The song, as performed by its author (with, largely, Phil Collins on various drum programmes and African percussion instruments), is as patient with its architecture as its spirit is angry. Gabriel gradually builds up the scenario from Police Room 619 to the eyes of the world watching now, adding layers of instruments and voices with each cycle, each barline, and its buried euphoria, based as it is on unshakeable hope, systemically emerges into the open; this is a Pink Floyd determined to find a solution, perhaps – no, there’s no “perhaps” about it – also change things. If “Senzeni Na?,” according to its author, was to some extent inspired by “We Shall Overcome” – and remember how the latter closed Charlie Haden’s first Liberation Music Orchestra record a decade earlier, the melody performed by Roswell Rudd’s dignified but adamant trombone? – then it is no wonder that Joan Baez would go on to cover “Biko,” that this would not only be Gabriel’s key to the world but also the key that unlocked the floodgates of, for better or worse (I say better), eighties stadium global concern rock, not to mention “world music” (Gabriel initiated WOMAD and the Real World label) and, much more importantly, the initial key that would lead, a decade later, to Mandela being released and freedom finally coming (it’s impossible not to think that Jerry Dammers didn’t respond to this song on a pretty deep level in 1980, but we’ll be getting back to him eventually).

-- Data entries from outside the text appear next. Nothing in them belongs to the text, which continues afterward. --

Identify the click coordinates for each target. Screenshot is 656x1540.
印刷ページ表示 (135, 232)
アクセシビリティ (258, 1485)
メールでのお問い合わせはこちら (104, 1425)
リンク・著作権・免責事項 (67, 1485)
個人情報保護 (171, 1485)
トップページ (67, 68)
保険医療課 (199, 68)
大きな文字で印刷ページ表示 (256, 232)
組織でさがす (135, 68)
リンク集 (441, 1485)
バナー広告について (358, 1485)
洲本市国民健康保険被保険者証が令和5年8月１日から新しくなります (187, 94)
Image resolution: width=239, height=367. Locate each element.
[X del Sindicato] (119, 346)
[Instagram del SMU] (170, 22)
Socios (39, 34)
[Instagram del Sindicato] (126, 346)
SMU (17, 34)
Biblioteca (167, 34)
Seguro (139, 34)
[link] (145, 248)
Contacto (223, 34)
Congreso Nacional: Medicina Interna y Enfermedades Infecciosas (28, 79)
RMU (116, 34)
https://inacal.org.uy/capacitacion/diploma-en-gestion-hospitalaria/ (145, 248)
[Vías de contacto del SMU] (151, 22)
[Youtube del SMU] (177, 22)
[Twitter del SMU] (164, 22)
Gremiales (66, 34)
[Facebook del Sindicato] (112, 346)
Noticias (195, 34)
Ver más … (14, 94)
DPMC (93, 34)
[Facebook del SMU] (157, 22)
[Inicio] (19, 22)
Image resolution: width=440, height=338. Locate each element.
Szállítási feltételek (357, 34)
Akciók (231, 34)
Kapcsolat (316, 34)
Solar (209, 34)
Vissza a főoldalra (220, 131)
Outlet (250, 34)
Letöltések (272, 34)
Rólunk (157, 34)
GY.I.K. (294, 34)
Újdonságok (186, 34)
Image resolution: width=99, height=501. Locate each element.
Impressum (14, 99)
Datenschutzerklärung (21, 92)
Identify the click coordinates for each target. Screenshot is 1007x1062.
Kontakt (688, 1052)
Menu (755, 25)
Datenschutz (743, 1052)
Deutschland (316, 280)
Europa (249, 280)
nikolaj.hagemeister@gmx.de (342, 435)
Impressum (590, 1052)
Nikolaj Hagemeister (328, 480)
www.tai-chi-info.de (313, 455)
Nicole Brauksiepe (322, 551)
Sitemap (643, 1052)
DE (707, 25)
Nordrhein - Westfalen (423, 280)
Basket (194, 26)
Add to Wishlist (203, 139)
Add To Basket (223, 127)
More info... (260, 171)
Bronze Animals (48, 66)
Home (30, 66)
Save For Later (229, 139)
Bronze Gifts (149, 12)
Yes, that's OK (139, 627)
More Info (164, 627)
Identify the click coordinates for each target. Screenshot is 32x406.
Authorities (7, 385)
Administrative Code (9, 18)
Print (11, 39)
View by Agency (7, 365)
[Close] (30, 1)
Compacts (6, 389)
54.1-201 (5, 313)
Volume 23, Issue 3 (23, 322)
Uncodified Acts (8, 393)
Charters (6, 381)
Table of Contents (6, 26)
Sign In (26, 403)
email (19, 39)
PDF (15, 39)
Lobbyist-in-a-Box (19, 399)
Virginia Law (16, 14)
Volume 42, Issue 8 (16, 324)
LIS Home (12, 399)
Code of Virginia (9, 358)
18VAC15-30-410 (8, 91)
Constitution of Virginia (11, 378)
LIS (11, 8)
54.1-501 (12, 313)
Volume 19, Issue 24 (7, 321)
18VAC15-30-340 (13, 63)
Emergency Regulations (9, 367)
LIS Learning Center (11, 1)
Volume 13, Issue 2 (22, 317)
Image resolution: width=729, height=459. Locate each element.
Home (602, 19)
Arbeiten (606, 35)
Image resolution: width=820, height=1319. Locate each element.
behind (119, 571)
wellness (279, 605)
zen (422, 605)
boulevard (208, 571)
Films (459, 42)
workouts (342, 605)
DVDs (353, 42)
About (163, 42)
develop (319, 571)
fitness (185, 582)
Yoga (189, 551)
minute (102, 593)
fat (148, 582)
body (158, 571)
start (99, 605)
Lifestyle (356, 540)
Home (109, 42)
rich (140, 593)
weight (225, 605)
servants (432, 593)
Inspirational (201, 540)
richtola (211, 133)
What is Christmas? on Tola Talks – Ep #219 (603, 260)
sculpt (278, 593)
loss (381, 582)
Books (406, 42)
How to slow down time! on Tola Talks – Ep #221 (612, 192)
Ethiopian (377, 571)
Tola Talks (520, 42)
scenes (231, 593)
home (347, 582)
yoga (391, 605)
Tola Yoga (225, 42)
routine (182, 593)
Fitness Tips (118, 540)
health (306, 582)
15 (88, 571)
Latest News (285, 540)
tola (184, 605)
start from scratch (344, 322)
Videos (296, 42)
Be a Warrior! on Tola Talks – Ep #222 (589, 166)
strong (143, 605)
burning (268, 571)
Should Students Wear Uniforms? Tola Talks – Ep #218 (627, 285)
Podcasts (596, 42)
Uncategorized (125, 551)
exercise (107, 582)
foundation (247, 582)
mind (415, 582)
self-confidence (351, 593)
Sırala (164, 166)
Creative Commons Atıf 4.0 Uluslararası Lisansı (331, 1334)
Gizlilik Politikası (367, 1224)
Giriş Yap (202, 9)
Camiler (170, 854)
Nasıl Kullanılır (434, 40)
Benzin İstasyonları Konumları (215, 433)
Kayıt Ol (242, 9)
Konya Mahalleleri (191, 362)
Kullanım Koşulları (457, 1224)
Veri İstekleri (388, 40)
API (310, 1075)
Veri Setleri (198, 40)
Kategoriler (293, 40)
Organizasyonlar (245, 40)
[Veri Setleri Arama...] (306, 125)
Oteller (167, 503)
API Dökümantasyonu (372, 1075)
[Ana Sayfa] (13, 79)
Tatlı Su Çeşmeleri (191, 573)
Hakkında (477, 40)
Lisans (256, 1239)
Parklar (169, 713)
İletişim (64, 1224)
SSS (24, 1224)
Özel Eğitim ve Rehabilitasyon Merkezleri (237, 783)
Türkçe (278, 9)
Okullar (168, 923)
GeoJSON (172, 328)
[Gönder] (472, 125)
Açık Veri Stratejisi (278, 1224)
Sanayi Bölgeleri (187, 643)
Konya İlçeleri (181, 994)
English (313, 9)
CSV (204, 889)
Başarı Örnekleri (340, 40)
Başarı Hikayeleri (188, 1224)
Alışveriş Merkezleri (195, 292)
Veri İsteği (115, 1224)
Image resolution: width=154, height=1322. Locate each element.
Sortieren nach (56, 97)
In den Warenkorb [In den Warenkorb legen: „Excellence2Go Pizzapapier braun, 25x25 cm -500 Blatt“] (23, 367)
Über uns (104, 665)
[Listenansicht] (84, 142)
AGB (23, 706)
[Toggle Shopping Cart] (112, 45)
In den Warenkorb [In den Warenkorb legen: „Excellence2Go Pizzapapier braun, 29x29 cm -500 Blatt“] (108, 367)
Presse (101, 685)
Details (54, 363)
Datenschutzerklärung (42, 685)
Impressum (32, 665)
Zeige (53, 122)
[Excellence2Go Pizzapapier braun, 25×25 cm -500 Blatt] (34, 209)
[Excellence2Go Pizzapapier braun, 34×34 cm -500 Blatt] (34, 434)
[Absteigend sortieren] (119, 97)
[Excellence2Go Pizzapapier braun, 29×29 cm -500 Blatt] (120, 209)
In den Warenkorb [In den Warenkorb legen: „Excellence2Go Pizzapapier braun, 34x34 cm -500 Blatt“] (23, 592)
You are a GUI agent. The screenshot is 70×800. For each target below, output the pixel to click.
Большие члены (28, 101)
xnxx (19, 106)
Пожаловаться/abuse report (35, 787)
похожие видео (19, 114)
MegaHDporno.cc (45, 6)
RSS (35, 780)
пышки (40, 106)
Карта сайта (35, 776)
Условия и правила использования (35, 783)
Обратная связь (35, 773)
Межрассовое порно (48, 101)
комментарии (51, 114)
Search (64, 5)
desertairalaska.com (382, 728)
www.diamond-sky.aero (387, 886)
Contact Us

The Xhosa song returns, sounding like it could be sung forever, before Collins’ brutal electronic door slams on the song, and the record, but not on the hope, now available in full exposure. Of course – Gabriel struggles and stumbles throughout his third album because he’s afraid of being exposed, before he, shall we say, and not in that way, decides to expose his self, and make us realise that he was only singing about “himself” as a route to singing about everyone and everything else. A great, great record, and one which suddenly makes its predecessors seem very, very far away.

(And yes, we’ll be getting back to “Biko” at the other end of this decade, and John Giblin, and a group whom Gabriel invited to support him on his 1980 European tour, to help gain them more “exposure,” and yes, they had their own stories to tell about that later in 1980; they’ll get their place in the sun, right enough.)